*** Opening Supplied records ***
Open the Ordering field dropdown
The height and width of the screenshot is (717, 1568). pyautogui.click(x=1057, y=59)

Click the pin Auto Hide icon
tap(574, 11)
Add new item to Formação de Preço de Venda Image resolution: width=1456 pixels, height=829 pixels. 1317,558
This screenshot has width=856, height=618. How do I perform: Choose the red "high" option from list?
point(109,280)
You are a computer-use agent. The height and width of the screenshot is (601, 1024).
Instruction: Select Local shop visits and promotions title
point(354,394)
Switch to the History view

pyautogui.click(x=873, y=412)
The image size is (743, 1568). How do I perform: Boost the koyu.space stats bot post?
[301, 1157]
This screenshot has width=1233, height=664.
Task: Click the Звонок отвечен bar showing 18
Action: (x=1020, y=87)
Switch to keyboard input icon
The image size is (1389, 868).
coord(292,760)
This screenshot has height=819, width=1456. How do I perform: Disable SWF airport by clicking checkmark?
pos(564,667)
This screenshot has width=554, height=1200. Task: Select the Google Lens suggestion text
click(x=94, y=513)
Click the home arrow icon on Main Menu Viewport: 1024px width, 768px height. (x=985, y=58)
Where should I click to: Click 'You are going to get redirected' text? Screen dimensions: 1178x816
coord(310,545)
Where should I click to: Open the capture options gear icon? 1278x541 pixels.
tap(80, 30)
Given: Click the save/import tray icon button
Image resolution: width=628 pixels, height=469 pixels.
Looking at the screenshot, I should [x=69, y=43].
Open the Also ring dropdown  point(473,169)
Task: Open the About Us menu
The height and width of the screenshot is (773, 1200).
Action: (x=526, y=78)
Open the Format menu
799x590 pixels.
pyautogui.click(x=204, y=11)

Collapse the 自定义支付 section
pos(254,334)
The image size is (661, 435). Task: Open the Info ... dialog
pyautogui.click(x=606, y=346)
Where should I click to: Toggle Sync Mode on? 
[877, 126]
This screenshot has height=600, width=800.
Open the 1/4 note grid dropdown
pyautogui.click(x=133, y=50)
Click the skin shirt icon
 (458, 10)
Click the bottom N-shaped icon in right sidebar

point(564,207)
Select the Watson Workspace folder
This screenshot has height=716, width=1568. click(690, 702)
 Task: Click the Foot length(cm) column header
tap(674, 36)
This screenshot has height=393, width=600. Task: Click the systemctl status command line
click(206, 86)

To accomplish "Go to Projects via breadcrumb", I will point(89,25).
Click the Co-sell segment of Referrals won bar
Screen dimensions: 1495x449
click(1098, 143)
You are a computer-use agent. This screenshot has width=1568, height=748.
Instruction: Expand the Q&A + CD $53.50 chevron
*** Closing Supplied records ***
Instructions for the task. Write each record out again exactly.

Exercise response.
Open the Ordering field dropdown
The height and width of the screenshot is (717, 1568). pyautogui.click(x=1057, y=59)

Click the pin Auto Hide icon
tap(574, 11)
Add new item to Formação de Preço de Venda Image resolution: width=1456 pixels, height=829 pixels. 1317,558
This screenshot has width=856, height=618. How do I perform: Choose the red "high" option from list?
point(109,280)
You are a computer-use agent. The height and width of the screenshot is (601, 1024).
Instruction: Select Local shop visits and promotions title
point(354,394)
Switch to the History view

pyautogui.click(x=873, y=412)
The image size is (743, 1568). How do I perform: Boost the koyu.space stats bot post?
[301, 1157]
This screenshot has width=1233, height=664.
Task: Click the Звонок отвечен bar showing 18
Action: (x=1020, y=87)
Switch to keyboard input icon
The image size is (1389, 868).
coord(292,760)
This screenshot has height=819, width=1456. How do I perform: Disable SWF airport by clicking checkmark?
pos(564,667)
This screenshot has width=554, height=1200. Task: Select the Google Lens suggestion text
click(x=94, y=513)
Click the home arrow icon on Main Menu Viewport: 1024px width, 768px height. (x=985, y=58)
Where should I click to: Click 'You are going to get redirected' text? Screen dimensions: 1178x816
coord(310,545)
Where should I click to: Open the capture options gear icon? 1278x541 pixels.
tap(80, 30)
Given: Click the save/import tray icon button
Image resolution: width=628 pixels, height=469 pixels.
Looking at the screenshot, I should [x=69, y=43].
Open the Also ring dropdown  point(473,169)
Task: Open the About Us menu
The height and width of the screenshot is (773, 1200).
Action: (x=526, y=78)
Open the Format menu
799x590 pixels.
pyautogui.click(x=204, y=11)

Collapse the 自定义支付 section
pos(254,334)
The image size is (661, 435). Task: Open the Info ... dialog
pyautogui.click(x=606, y=346)
Where should I click to: Toggle Sync Mode on? 
[877, 126]
This screenshot has height=600, width=800.
Open the 1/4 note grid dropdown
pyautogui.click(x=133, y=50)
Click the skin shirt icon
 (458, 10)
Click the bottom N-shaped icon in right sidebar

point(564,207)
Select the Watson Workspace folder
This screenshot has height=716, width=1568. click(690, 702)
 Task: Click the Foot length(cm) column header
tap(674, 36)
This screenshot has height=393, width=600. Task: Click the systemctl status command line
click(206, 86)

To accomplish "Go to Projects via breadcrumb", I will point(89,25).
Click the Co-sell segment of Referrals won bar
Screen dimensions: 1495x449
click(1098, 143)
You are a computer-use agent. This screenshot has width=1568, height=748.
Instruction: Expand the Q&A + CD $53.50 chevron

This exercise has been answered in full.